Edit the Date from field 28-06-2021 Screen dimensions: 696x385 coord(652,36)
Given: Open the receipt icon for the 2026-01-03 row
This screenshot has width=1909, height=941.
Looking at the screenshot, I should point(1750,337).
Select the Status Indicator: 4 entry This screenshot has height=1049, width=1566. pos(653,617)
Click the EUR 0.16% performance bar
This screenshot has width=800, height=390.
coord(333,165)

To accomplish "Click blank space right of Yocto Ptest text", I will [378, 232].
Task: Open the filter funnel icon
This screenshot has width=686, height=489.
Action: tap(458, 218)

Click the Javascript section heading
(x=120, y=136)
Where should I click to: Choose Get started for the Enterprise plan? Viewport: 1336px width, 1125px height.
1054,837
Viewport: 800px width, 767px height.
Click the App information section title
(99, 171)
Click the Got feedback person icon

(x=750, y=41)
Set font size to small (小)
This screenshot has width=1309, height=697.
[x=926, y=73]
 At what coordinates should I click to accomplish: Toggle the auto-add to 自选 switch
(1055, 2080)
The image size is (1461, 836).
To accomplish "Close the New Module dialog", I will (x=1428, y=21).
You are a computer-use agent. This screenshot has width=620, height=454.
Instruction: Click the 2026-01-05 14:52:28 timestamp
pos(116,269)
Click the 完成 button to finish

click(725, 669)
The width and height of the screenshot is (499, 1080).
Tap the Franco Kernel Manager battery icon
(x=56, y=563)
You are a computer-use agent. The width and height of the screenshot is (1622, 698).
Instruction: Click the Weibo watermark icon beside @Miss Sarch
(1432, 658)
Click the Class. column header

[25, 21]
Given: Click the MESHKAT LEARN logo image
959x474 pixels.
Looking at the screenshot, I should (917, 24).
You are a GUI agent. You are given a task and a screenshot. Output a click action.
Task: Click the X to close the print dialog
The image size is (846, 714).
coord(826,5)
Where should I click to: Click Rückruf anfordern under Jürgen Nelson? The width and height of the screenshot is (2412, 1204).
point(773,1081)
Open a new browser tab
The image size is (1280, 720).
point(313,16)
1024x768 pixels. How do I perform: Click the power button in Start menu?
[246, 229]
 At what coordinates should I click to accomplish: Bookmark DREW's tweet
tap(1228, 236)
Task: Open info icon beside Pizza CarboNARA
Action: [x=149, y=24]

#### [EXERCISE DIRECTIONS]
Please print, unchanged, the lines from the one holding "Where should I click to: Click" through the last line of the listing above, including both and omitting the rest.

#### [TASK SOLUTION]
Where should I click to: Click Rückruf anfordern under Jürgen Nelson? The width and height of the screenshot is (2412, 1204).
point(773,1081)
Open a new browser tab
The image size is (1280, 720).
point(313,16)
1024x768 pixels. How do I perform: Click the power button in Start menu?
[246, 229]
 At what coordinates should I click to accomplish: Bookmark DREW's tweet
tap(1228, 236)
Task: Open info icon beside Pizza CarboNARA
Action: [x=149, y=24]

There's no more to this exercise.